5' Long serial analysis of gene expression (LongSAGE) and 3' LongSAGE for transcriptome characterization and genome annotation

Abstract

Complete genome annotation relies on precise identification of transcription units bounded by a transcription initiation site (TIS) and a polyadenylation site (PAS). To facilitate this process, we developed a set of two complementary methods, 5' Long serial analysis of gene expression (LS) and 3'LS. These analyses are based on the original SAGE and LS methods coupled with full-length cDNA cloning, and enable the high-throughput extraction of the first and the last 20 bp of each transcript.
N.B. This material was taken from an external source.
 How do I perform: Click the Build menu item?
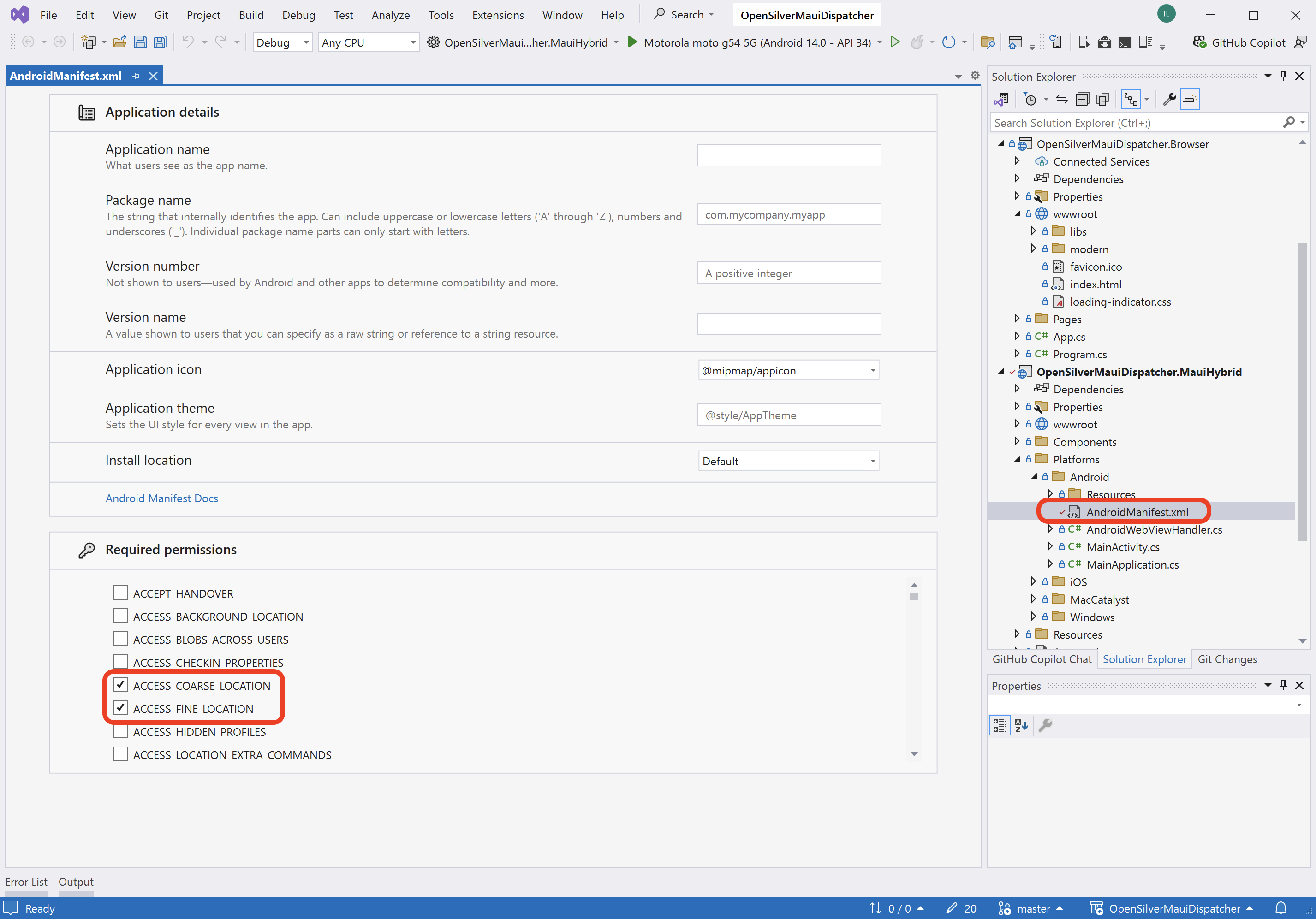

We demonstrate that the mapping of 5'LS and 3'LS tags to the genome allows the localization of TIS and PAS. By using 537 tag pairs mapping to the region of known genes, we confirmed that >90% of the tag pairs appropriately assigned to the first and last exons. Moreover, by using tag sequences as primers for RT-PCRs, we were able to recover putative full-length transcripts in 81% of the attempts. This large-scale generation of transcript terminal tags is at least 20-40 times more efficient than full-length cDNA cloning and sequencing in the identification of complete transcription units. The apparent precision and deep coverage makes 5'LS and 3'LS an advanced approach for genome annotation through whole-transcriptome characterization.

Fig. 1.

Schematic overview of the 5′LS and 3′LS methods for mapping TISs and PASs. (A) The first and last 20-bp nucleotides of full-length transcripts were extracted as 5′LS and 3′LS tags, respectively (see the detailed protocols in Supporting Text). (B) The 5′LS and 3′LS tags were concatenated and cloned as separate 5′LS and 3′LS libraries for sequencing analysis. (C) The 5′ and 3′ tags were concurrently mapped to the assembled genome sequences to define the TIS and PAS of transcripts and determine expression levels.

Fig. 2.

Mapping positions of 5′LS tags relative to TISs and 3′LS tags relative to PASs of RefSeq mRNA on genome sequences. The position of each 5′LS and 3′LS tag is indicated by the number of base pairs relative to the corresponding known RefSeq sequence. Negative numbers on the horizontal axis indicate that tags are either downstream of known TISs (for 5′LS tags), or upstream of known PASs (for 3′LS tags). Positive numbers indicate that tags are either upstream of known TISs (for 5′LS tags), or downstream of known PASs (for 3′LS tags). Values above each bar represent the number of tags within that particular range (in bp) in relation to known TISs and PASs.

Fig. 3.

Transcription units identified by paired-tag analysis. (A) Tag pair 5′LS822/3′LS7959 mapped closely to a predicted gene (ENSMUST62006.1) on chromosome 11. (B) Tag pair 5′LS2834/3′LS9655 identified a possible splice variant of eukaryotic translation initiation factor 3 subunit (AK076165) on chromosome 7. (C) Tag pair 5′LS2594 and 3′LS7006 identified a transcript of Tdgf1 teratocarcinoma-derived growth factor on chromosome 9. (Insets) RT-PCR validations of these putative transcript units; primary PCR products are to the left of secondary PCR products.